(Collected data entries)
━━━━━━━━━━
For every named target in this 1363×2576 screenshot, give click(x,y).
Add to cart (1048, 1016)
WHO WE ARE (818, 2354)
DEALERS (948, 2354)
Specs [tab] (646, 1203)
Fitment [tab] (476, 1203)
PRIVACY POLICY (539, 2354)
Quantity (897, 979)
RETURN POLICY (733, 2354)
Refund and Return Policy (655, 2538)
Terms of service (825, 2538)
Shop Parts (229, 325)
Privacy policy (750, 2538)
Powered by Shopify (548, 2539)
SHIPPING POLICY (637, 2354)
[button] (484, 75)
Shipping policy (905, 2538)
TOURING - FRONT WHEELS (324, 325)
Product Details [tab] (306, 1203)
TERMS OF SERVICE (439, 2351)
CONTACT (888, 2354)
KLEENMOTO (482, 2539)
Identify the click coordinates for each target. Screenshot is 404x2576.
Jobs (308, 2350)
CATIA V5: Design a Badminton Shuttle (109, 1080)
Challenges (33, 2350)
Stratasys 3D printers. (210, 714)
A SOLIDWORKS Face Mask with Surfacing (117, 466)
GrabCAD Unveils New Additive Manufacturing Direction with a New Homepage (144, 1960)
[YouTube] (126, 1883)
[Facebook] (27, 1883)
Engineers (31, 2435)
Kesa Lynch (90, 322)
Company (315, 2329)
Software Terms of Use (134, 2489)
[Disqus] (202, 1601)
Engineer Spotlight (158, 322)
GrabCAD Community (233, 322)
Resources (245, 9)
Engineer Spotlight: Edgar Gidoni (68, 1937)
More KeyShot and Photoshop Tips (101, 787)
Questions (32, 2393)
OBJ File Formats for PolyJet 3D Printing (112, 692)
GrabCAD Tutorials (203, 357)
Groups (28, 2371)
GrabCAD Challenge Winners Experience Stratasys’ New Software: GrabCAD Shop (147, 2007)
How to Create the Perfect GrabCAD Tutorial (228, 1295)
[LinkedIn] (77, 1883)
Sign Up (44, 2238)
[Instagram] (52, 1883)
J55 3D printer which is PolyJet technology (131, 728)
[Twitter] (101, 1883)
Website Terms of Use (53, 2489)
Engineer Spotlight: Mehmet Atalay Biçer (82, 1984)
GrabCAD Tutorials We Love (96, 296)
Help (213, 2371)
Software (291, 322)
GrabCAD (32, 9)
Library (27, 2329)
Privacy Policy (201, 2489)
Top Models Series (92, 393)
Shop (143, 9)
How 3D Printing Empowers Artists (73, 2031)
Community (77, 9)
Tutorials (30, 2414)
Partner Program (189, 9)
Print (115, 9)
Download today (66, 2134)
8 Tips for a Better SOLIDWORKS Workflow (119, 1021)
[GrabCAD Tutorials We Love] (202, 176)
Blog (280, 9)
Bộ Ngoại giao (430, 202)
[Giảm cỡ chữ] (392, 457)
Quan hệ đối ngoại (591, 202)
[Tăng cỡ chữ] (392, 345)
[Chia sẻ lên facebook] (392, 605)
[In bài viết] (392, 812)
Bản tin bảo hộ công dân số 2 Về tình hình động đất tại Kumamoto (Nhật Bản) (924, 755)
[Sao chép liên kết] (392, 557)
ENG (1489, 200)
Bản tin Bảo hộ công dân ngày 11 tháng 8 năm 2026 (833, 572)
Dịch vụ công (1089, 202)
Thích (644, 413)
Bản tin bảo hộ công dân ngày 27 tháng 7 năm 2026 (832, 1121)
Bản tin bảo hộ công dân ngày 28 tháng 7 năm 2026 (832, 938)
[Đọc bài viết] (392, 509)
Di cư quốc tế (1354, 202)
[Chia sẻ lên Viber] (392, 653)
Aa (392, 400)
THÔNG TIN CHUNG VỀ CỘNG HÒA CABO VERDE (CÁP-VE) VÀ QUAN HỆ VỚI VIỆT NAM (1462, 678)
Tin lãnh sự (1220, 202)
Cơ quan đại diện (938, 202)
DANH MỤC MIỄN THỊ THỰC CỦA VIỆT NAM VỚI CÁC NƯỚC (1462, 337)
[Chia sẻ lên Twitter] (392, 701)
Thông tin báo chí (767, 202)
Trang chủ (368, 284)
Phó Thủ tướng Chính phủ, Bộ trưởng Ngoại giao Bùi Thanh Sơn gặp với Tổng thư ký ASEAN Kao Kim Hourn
━━━━━━━━━━
(TASK ITEM)
The lines that mention the word "Stratasys" should be pulled from the records above.

(SOLUTION TO THIS PROBLEM)
Stratasys 3D printers. (210, 714)
GrabCAD Challenge Winners Experience Stratasys’ New Software: GrabCAD Shop (147, 2007)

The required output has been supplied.